BEGIN

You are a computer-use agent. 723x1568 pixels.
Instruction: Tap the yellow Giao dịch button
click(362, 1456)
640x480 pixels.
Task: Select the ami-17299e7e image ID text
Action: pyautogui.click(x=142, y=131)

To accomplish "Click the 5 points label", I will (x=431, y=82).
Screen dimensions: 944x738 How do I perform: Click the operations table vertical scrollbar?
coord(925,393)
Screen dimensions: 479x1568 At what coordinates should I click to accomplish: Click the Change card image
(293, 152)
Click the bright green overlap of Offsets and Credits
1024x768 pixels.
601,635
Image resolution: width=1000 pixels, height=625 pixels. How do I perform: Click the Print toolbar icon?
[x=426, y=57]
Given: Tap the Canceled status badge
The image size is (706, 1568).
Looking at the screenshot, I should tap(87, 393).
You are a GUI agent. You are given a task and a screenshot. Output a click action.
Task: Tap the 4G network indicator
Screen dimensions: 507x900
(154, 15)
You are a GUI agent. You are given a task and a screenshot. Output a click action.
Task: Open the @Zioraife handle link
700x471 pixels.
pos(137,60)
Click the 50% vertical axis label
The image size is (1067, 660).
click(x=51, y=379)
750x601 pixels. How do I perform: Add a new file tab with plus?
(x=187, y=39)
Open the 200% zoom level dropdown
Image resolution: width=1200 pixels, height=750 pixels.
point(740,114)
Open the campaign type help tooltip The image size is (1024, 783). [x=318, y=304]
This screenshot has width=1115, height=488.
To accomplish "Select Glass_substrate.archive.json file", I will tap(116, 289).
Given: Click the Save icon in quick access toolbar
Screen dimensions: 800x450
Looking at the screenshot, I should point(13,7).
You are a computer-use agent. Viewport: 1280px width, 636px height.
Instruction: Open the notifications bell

END

→ **What the exercise asks**
State the number of lines in the records that contain the string "computer", and nothing more.

→ **Exercise output**
2